INTERVISTA AL PRESIDENTE DELL'ANAC
Busìa: “Ponte, il rischio è iniziare e poi fermare l’opera. Appalti, no a una digitalizzazione a metà. Demanio e Italferr diano una mano sul BIM”
L’intervista al presidente dell’Autorità anticorruzione. “Serve una banca di progetti digitali. Stretta sulle PAD che non faranno digitalizzazione integrale. Sulla qualificazione delle stazioni appaltanti, si apre la fase della libertà e della specializzazione. Ma non converrà a nessuno barare. Insisto sul rating di impresa: fa bene alla concorrenza. L’Italia ha bisogno di leggi rafforzate, come in Spagna, per dare stabilità alla programmazione. Sbagliato tornare alla modifica continua al codice”

GIUDIZIO DI PARIFICAZIONE DEL RENDICONTO GENERALE DELLO STATO PER IL 2024

Presidente Busìa, partiamo dal Ponte sullo Stretto e in particolare dall’articolo 72 della direttiva 2014/24. Nella relazione di accompagnamento al decreto legge Infrastrutture c’è un’interpretazione secondo cui il limite del 50% di incremento del prezzo dell’appalto originario si applica alle singole varianti, non alla somma. Lei condivide questa interpretazione?
Prima ancora della ripartizione interna rispetto alla spesa complessiva, il tema riguarda la cifra presa a riferimento per calcolare il limite del 50% fissato dalla normativa europea: nel decreto si fa riferimento non al contratto iniziale, che prevedeva un valore di circa 4 miliardi di euro, ma a quello, quasi raddoppiato, indicato nella Nota di aggiornamento al Documento di economia e finanza 2012. Nel caso in cui, invece, si facesse riferimento alla gara iniziale, il limite sarebbe già ampiamente superato. L’interpretazione sottesa al decreto potrebbe forse trovare un’argomentazione nel fatto che la direttiva è entrata in vigore dopo la gara iniziale, ma si tratta appunto di una delle possibili interpretazioni, tutt’altro che certa. La logica della direttiva richiederebbe infatti di basarsi sulla cifra iniziale, perché è l’unica sulla quale vi è stato un momento di evidenza pubblica.
Il Governo però sostiene da sempre che il riferimento sia quello del 2012.
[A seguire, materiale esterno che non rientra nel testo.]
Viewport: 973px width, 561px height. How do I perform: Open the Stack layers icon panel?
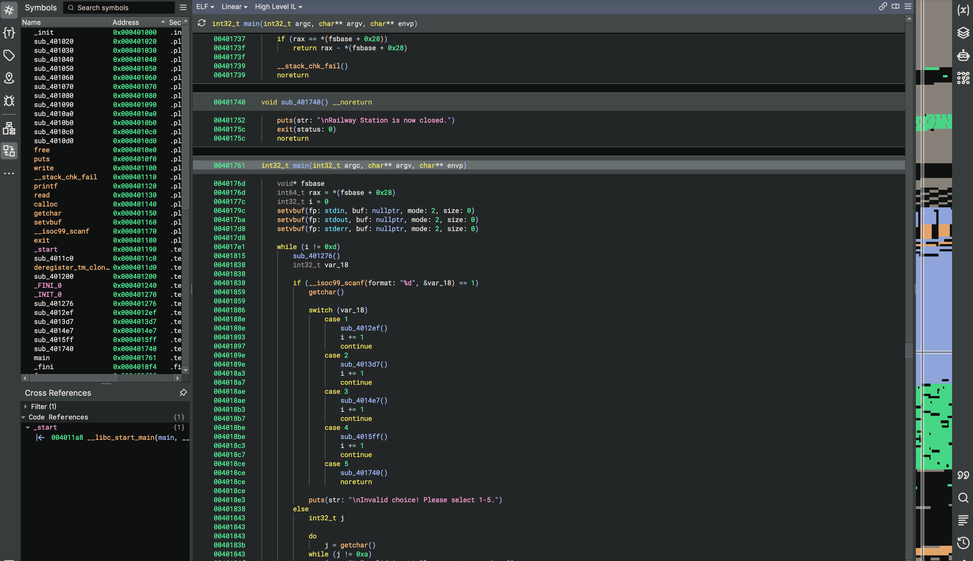click(x=963, y=33)
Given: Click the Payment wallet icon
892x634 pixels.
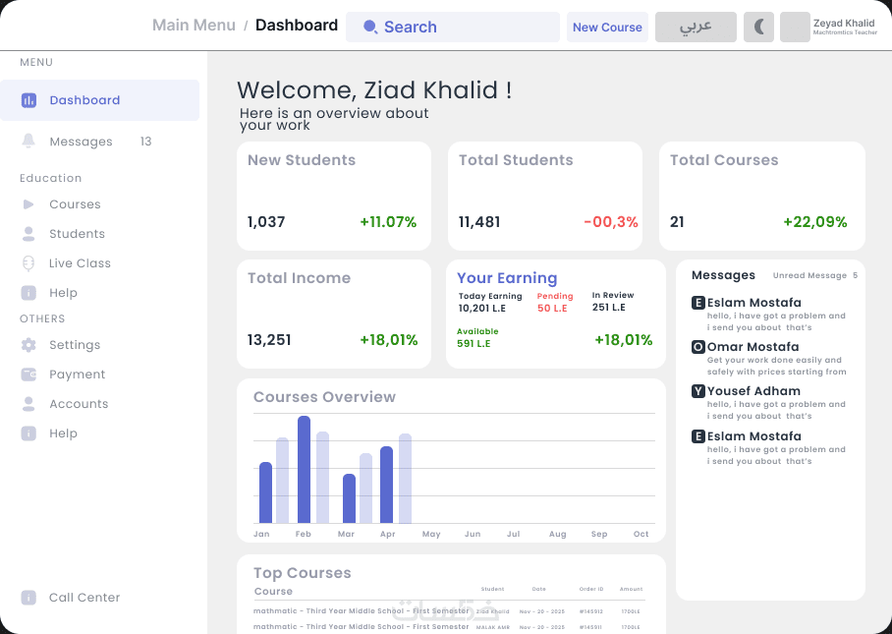Looking at the screenshot, I should tap(28, 375).
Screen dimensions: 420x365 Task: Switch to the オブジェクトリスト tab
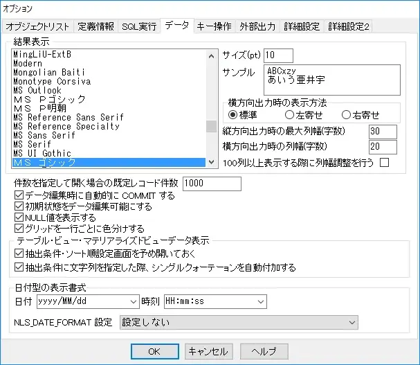coord(37,27)
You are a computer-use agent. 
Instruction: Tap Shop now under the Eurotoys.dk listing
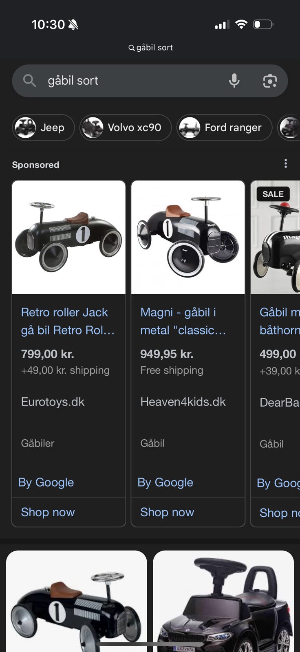tap(48, 512)
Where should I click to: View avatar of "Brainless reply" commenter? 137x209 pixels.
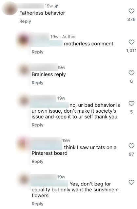click(x=24, y=70)
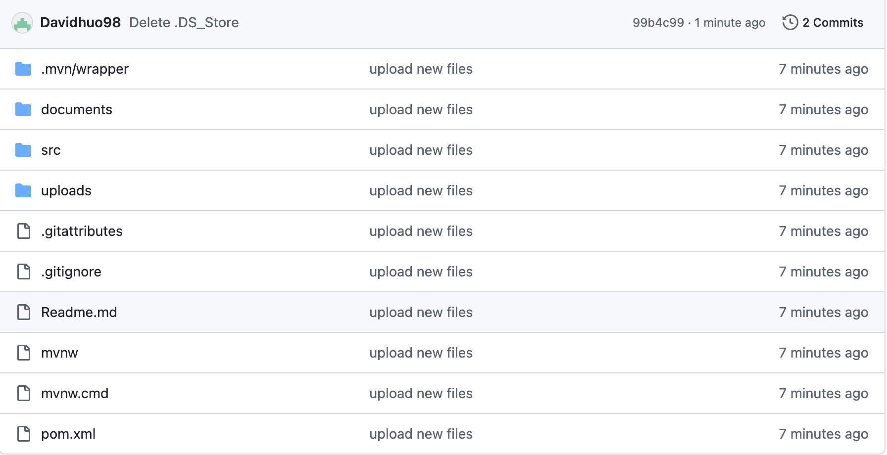Open the 2 Commits history
Image resolution: width=887 pixels, height=455 pixels.
[833, 23]
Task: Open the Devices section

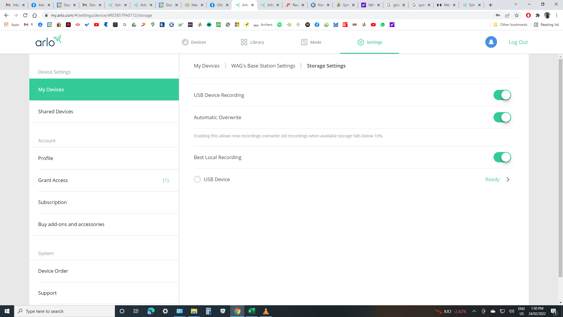Action: coord(194,42)
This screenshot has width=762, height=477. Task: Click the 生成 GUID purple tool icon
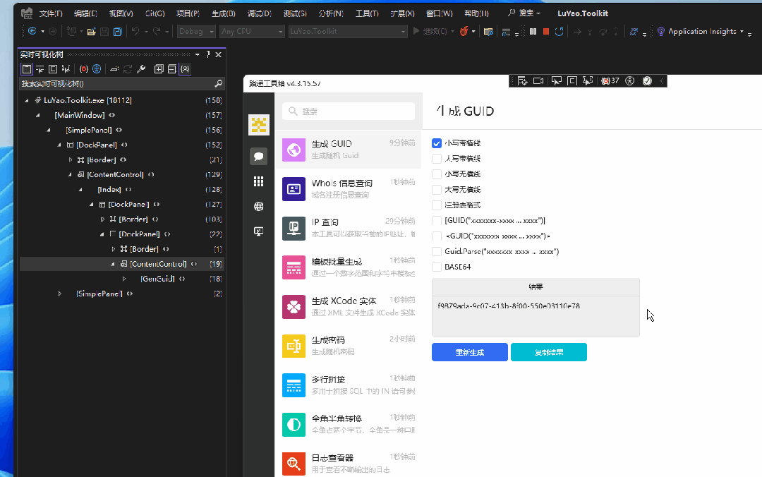(x=294, y=150)
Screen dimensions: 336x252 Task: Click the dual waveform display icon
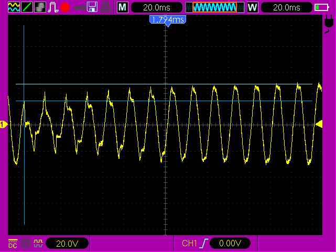click(13, 7)
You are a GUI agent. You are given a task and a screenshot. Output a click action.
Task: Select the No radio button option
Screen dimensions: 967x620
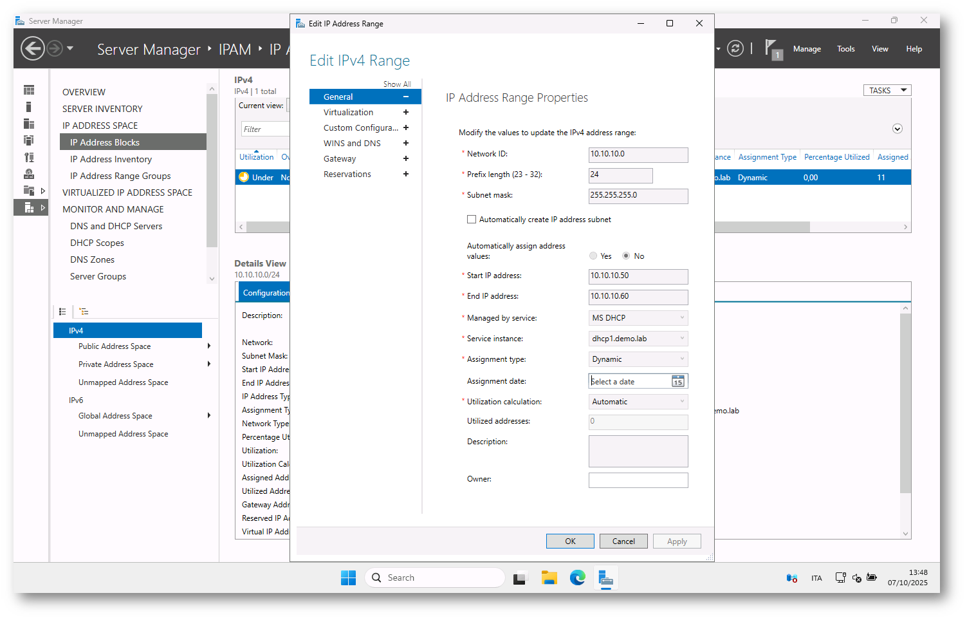pyautogui.click(x=626, y=256)
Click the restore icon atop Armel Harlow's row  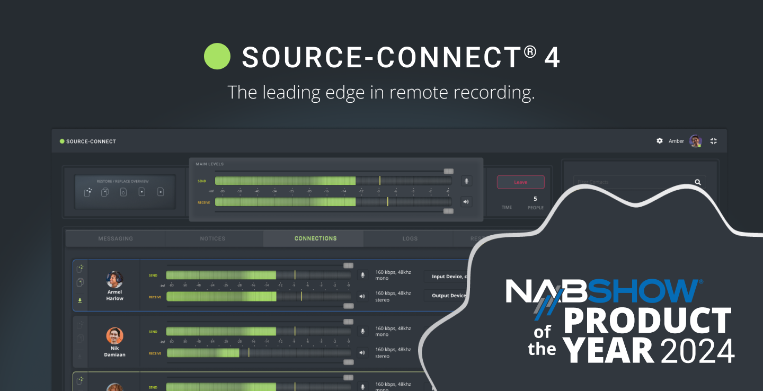tap(80, 268)
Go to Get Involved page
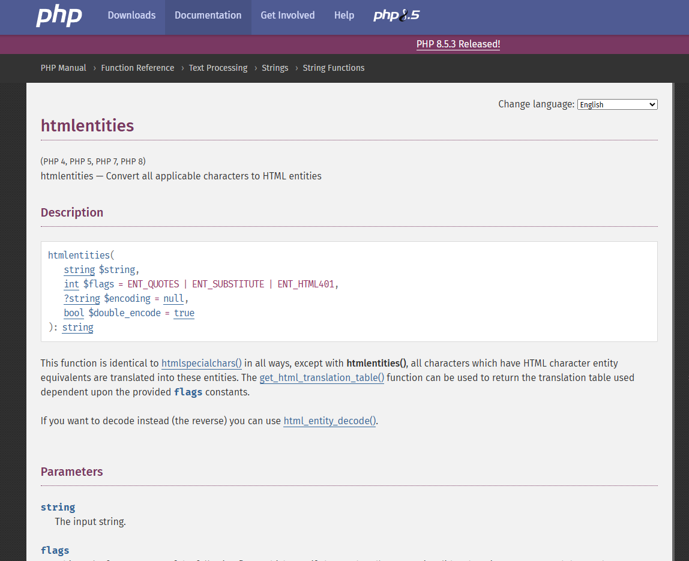Viewport: 689px width, 561px height. point(287,16)
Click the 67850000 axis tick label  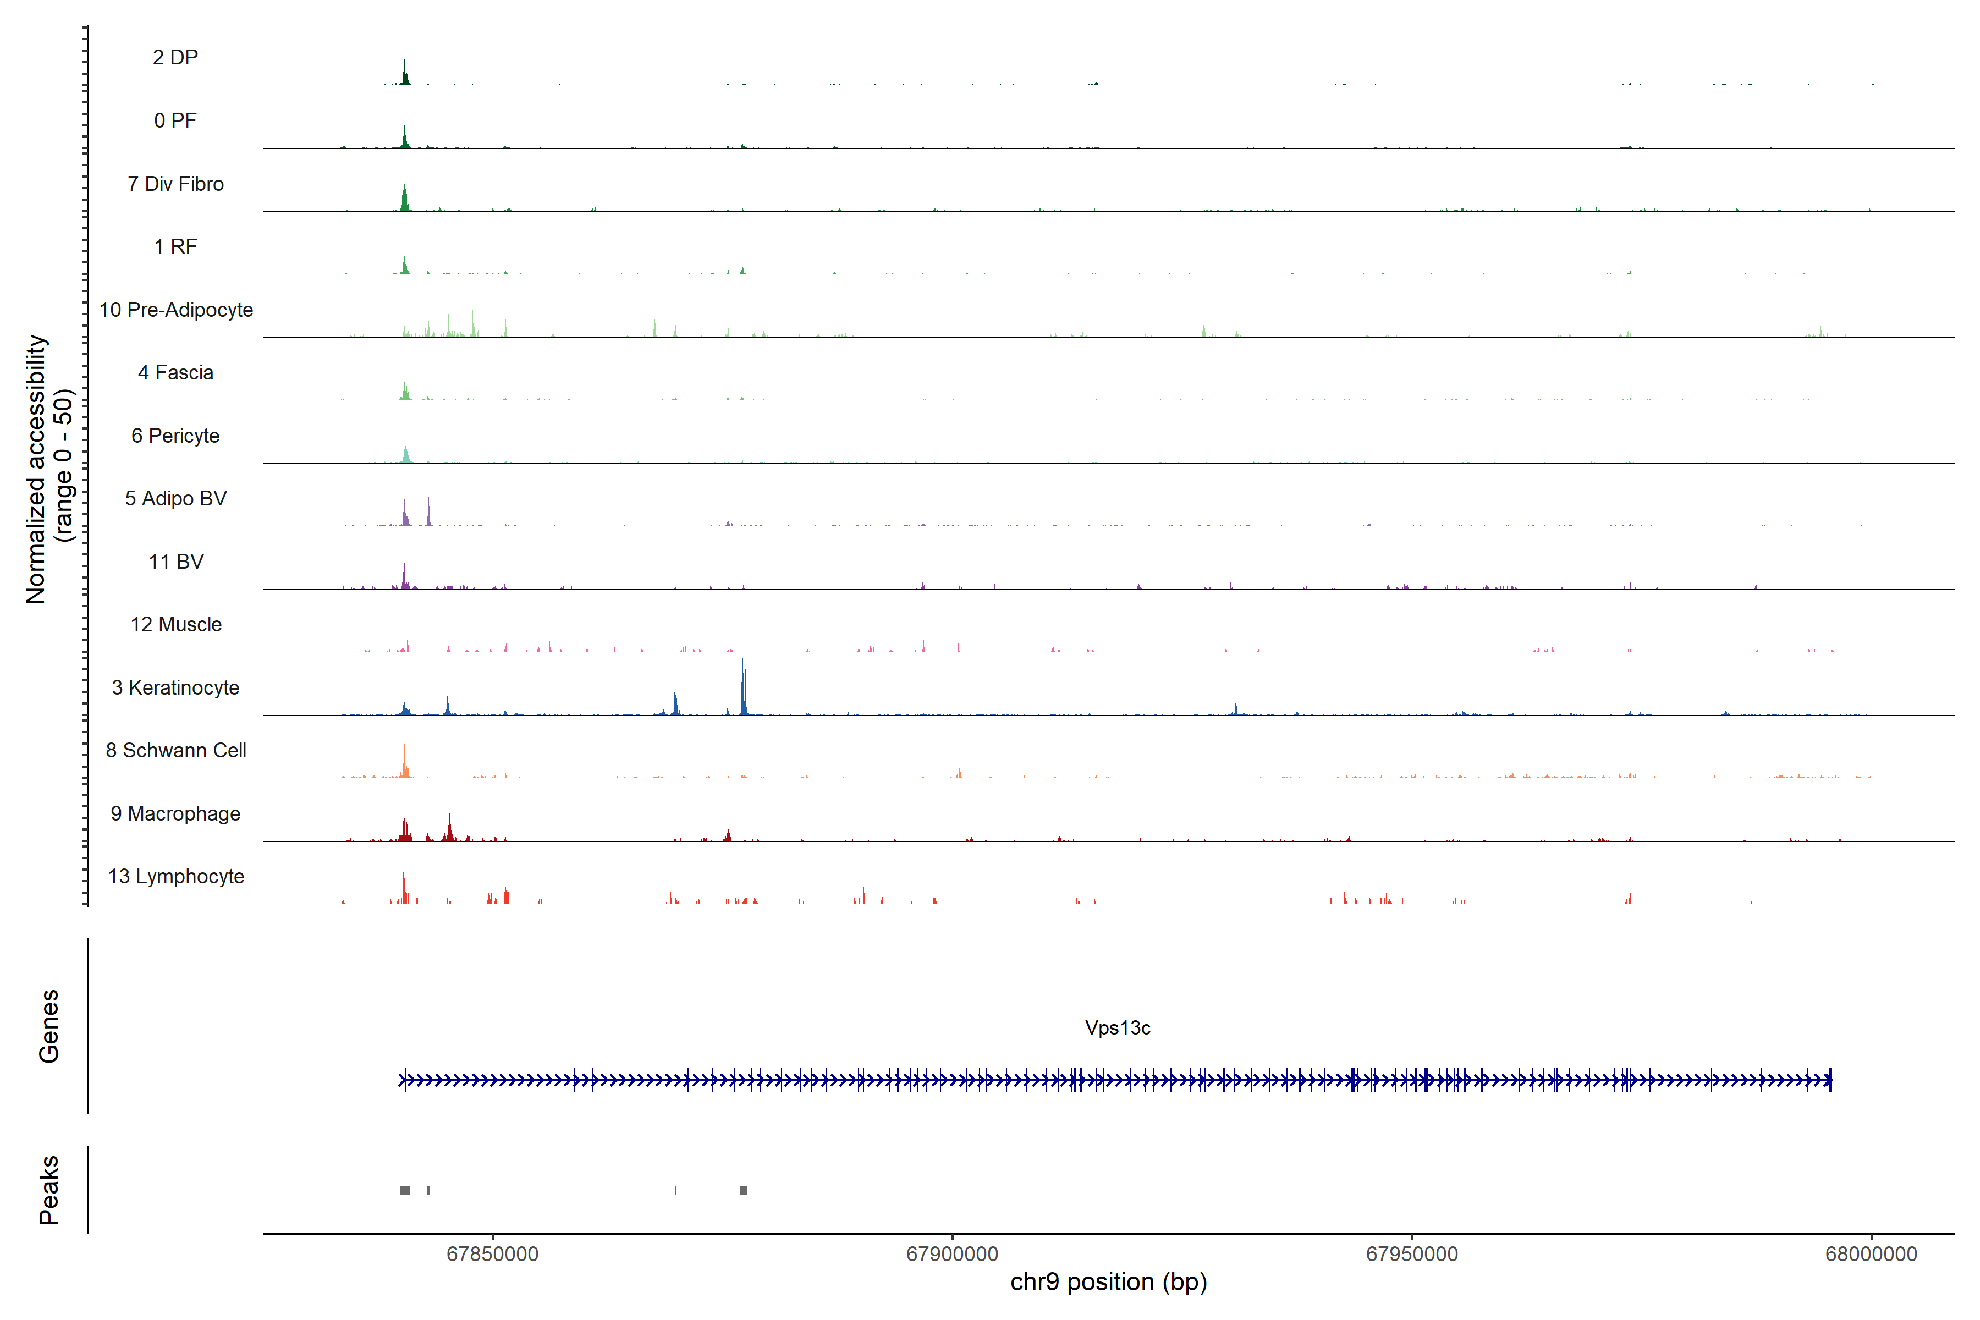[492, 1253]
E allora mi chiedo: perché bisogna autorizzare per legge quello che gli organi amministrativi avrebbero potuto decidere in autonomia? Si fa invece ricorso a quella che tecnicamente si chiama legge-provvedimento, regolando non fattispecie generali astratte, ma singoli adempimenti procedurali relativi a un’opera specifica. Questo può servire a svincolare da responsabilità singoli soggetti o organi chiamati a prendere certe decisioni, come il Cipess, ma non mette al sicuro l’opera, che resta soggetta alla normativa europea, non nell’interpretazione che ne dà lo Stato italiano, ma nell’interpretazione che ne danno la commissione Ue e la Corte di giustizia. Per questo ho suggerito che, se si vuole avere certezza che l’opera andrà effettivamente avanti, il governo o le commissioni parlamentari dovrebbero chiedere un’interpretazione preventiva alla Commissione UE. La direttiva europea prevale sul diritto nazionale. Il rischio, altrimenti, è di spendere tanti soldi dello Stato per poi non ritrovarsi nulla.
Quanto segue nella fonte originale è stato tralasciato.